In [None]:
from google.colab import drive
drive.mount('/content/drive')

In [None]:
!sudo apt update
!apt-get install openjdk-8-jdk-headless -qq > /dev/null
# Check this site for the latest download link
# https://www.apache.org/dyn/closer.lua/spark
!wget -q https://dlcdn.apache.org/spark/spark-3.5.2/spark-3.5.2-bin-hadoop3.tgz
!tar xf spark-3.5.2-bin-hadoop3.tgz
!pip install -q findspark
!pip install pyspark
!pip install py4j

In [None]:
# Import necessary modules
from pyspark.sql import SparkSession
from pyspark.ml.classification import DecisionTreeClassifier
from pyspark.ml.evaluation import MulticlassClassificationEvaluator
from pyspark.ml.feature import VectorAssembler
from pyspark.sql.types import StructType, StructField, FloatType

# Initialize SparkSession
spark = SparkSession.builder \
            .appName("Decision-Trees-Example") \
            .config("spark.ui.port","4040") \
            .getOrCreate()

spark.sparkContext.setLogLevel("ERROR")

# Define the schema of the iris dataset if necessary
iris_schema = StructType([
    StructField("label", FloatType(), True),
    StructField("feature1", FloatType(), True),
    StructField("feature2", FloatType(), True),
    StructField("feature3", FloatType(), True),
    StructField("feature4", FloatType(), True)
])

# Load the iris dataset from Google Drive
iris_df = spark.read.format("csv") \
    .option("header", "true") \
    .option("mode", "permissive") \
    .schema(iris_schema) \
    .load("/content/drive/MyDrive/ColabNotebooks/datasets/iris.csv")

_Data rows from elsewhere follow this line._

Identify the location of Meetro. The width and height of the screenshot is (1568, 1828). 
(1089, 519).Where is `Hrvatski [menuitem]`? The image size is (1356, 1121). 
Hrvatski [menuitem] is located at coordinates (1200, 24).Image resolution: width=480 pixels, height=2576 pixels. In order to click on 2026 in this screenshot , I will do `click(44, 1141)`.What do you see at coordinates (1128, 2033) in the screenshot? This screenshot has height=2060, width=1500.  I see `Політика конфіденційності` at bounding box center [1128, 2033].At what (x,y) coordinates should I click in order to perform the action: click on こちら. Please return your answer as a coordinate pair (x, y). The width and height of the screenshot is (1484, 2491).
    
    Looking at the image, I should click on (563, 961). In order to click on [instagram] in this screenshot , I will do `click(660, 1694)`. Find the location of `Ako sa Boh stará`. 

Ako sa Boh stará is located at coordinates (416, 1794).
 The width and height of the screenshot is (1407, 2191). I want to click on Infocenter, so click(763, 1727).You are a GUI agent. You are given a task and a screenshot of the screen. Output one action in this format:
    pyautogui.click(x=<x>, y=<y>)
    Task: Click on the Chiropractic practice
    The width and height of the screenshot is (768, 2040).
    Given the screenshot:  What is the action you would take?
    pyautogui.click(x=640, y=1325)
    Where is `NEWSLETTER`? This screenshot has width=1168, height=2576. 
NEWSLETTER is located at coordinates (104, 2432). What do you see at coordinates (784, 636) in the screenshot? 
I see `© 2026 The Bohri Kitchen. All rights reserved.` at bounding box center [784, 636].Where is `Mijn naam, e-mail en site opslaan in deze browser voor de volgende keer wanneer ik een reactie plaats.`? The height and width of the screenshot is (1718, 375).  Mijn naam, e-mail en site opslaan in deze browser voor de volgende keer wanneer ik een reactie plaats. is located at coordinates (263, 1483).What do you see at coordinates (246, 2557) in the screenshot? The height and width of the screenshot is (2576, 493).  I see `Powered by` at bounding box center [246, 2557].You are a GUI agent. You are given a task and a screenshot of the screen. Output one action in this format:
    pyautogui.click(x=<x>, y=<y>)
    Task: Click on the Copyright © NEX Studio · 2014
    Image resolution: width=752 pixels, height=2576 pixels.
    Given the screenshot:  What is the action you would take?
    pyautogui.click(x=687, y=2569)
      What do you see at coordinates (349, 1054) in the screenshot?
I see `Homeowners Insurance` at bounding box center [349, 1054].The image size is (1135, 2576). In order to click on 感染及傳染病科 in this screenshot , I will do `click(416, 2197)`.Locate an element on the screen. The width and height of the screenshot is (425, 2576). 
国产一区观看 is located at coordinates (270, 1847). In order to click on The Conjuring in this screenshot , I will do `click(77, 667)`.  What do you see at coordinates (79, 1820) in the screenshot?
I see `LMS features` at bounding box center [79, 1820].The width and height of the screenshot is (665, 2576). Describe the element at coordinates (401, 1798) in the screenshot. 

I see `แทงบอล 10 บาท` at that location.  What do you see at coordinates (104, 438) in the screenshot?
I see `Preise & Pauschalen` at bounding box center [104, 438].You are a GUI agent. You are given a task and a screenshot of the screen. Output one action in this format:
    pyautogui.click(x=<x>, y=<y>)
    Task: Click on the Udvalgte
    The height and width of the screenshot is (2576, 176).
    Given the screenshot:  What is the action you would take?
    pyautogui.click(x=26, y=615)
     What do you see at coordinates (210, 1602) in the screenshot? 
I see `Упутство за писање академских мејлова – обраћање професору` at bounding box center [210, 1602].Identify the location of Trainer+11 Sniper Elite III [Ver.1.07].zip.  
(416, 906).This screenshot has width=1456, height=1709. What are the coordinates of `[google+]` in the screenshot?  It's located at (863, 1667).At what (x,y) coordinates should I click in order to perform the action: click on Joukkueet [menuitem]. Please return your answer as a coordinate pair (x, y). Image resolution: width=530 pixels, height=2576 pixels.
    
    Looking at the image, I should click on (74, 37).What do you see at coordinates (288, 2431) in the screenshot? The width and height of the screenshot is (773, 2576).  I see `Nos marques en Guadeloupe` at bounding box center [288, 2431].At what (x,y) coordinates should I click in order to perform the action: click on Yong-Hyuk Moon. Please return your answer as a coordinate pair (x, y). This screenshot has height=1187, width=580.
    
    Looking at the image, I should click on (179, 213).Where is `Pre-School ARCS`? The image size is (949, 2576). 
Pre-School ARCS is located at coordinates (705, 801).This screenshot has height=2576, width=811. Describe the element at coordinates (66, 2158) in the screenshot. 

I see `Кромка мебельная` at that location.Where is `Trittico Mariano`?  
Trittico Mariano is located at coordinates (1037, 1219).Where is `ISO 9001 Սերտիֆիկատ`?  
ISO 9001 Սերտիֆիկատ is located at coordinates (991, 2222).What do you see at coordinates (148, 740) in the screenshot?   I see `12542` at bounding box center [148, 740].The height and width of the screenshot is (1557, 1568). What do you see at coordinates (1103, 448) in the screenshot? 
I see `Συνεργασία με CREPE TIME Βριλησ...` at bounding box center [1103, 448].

# Assemble the features into a single vector column
assembler = VectorAssembler(inputCols=["feature1", "feature2", "feature3", "feature4"], outputCol="features")
data_with_features = assembler.transform(iris_df).select("label", "features")

# Split the data into training and test sets (80% training, 20% testing)
train, test = data_with_features.randomSplit([0.8, 0.2], seed=13)

# Show the dataset and training set
print("Dataset")
data_with_features.show()

print("Train set")
train.show()

# Initialize and train the Decision Tree model
dt = DecisionTreeClassifier(labelCol="label", featuresCol="features")

# Train to get the model
dt_model = dt.fit(train)

# Display model summary
print("Decision Tree model summary:")
print(dt_model.toDebugString)

# Use the trained model to make predictions on the test data
predictions = dt_model.transform(test)

# Show predictions
predictions.show()

# Evaluate the model using MulticlassClassificationEvaluator
evaluator = MulticlassClassificationEvaluator(labelCol="label", predictionCol="prediction")

# Calculate accuracy, precision, recall, and F1 score
accuracy = evaluator.evaluate(predictions, {evaluator.metricName: "accuracy"})
precision = evaluator.evaluate(predictions, {evaluator.metricName: "weightedPrecision"})
recall = evaluator.evaluate(predictions, {evaluator.metricName: "weightedRecall"})
f1 = evaluator.evaluate(predictions, {evaluator.metricName: "f1"})

In [None]:
print(f"Accuracy: {accuracy}")

In [None]:
print(f"Precision: {precision}")

In [None]:
print(f"Recall: {recall}")

In [None]:
print(f"F1 Score: {f1}")

In [None]:
# Stop Spark session
spark.stop()